注意,优化器如何完全消除了第一和第二个查询中的不同,但不是群组。

遗憾的是在这些情况下,由于子查询中发生了不同的消除("视图" ),因此该信息不存在于优化器轨迹中,就像问题中的原始查询一样。 所以现在我们知道不同的和群体的确实不同,让我们回到问题1。

在下一个帖子中继续...

(两个答案一起超过30000个字符的限制。)

 

Output is from a 11.2.0.4.6 Enterprise Edition database on Oracle Linux 7.1 x86-64 platform.

Lets start with question 2 and an easy example.
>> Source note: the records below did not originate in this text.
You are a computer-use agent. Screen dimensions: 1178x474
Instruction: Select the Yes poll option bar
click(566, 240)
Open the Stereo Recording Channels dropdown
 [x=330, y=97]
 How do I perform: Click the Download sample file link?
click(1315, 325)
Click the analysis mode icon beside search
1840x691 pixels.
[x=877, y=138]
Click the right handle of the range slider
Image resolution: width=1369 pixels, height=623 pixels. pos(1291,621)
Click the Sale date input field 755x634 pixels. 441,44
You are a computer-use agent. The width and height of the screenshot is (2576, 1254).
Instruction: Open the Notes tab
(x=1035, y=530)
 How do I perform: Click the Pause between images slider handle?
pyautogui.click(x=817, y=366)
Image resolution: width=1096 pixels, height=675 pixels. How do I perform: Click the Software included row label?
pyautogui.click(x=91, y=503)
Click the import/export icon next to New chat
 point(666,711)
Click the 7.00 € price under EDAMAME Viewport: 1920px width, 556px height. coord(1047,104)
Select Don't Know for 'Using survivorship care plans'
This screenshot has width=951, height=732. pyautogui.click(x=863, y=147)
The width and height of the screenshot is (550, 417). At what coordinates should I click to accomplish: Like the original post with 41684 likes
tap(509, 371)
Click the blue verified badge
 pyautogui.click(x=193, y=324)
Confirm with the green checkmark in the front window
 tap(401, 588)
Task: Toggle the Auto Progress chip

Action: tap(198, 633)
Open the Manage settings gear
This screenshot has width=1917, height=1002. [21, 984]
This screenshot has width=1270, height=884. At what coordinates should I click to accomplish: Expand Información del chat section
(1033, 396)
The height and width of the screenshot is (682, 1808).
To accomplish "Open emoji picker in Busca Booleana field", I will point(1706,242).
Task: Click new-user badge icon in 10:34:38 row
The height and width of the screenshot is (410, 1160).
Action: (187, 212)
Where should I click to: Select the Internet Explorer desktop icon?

DISTINCT and GROUP BY are handled differently: the optimizer is able to completely eliminate a DISTINCT under certain circumstances, but it can not do the same with GROUP BY. Here is an example:

create table t4 as select rownum product_id from dual connect by rownum<=5;  exec dbms_stats.gather_table_stats(user, 'T4');  alter session set statistics_level=all; 

Note that setting statistics_level to ALL significantly increases the execution time for the original queries in the question.

The 2 queries will be:

select distinct product_id from t4  Plan hash value: 641655586  ------------------------------------------------------------------------------------------------------------------- | Id  | Operation          | Name | Starts | E-Rows | Cost (%CPU)| A-Rows |   A-Time   |  OMem |  1Mem | Used-Mem | ------------------------------------------------------------------------------------------------------------------- |   0 | SELECT STATEMENT   |      |      1 |        |     4 (100)|      5 |00:00:00.01 |       |       |          | |   1 |  HASH UNIQUE       |      |      1 |      5 |     4  (25)|      5 |00:00:00.01 |  2441K|  2441K| 1503K (0)| |   2 |   TABLE ACCESS FULL| T4   |      1 |      5 |     3   (0)|      5 |00:00:00.01 |       |       |          | -------------------------------------------------------------------------------------------------------------------  select product_id from t4 group by product_id  Plan hash value: 581042373  ------------------------------------------------------------------------------------------------------------------- | Id  | Operation          | Name | Starts | E-Rows | Cost (%CPU)| A-Rows |   A-Time   |  OMem |  1Mem | Used-Mem | ------------------------------------------------------------------------------------------------------------------- |   0 | SELECT STATEMENT   |      |      1 |        |     4 (100)|      5 |00:00:00.01 |       |       |          | |   1 |  HASH GROUP BY     |      |      1 |      5 |     4  (25)|      5 |00:00:00.01 |  2441K|  2441K|  863K (0)| |   2 |   TABLE ACCESS FULL| T4   |      1 |      5 |     3   (0)|      5 |00:00:00.01 |       |       |          | ------------------------------------------------------------------------------------------------------------------- 

This is what we expect. Full table scan and HASH UNIQUE for DISTINCT, HASH GROUP BY for GROUP BY. Now add a NOT NULL constraint and an index.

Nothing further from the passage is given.